▸ Brief: In the data that follows, find the line with "Switch to the Format paint roller tab"; transcribe it, every later line up to the one with "Task: Click the red", and that line as well, exactly and with no others.

▸ Provided records:

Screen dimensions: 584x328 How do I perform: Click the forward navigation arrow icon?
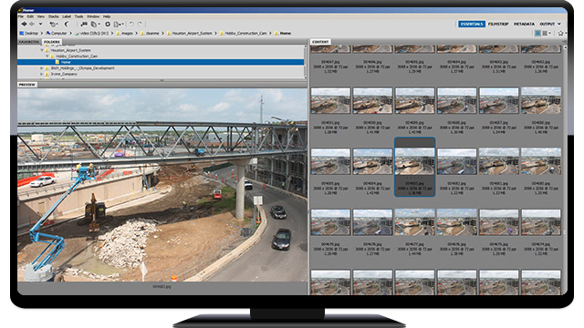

==

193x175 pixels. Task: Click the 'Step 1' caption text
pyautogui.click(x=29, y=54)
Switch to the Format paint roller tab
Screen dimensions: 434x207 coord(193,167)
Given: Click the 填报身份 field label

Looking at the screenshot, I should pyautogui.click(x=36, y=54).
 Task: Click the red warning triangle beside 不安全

▸ Reply:
Switch to the Format paint roller tab
Screen dimensions: 434x207 coord(193,167)
Given: Click the 填报身份 field label

Looking at the screenshot, I should pyautogui.click(x=36, y=54).
 Task: Click the red warning triangle beside 不安全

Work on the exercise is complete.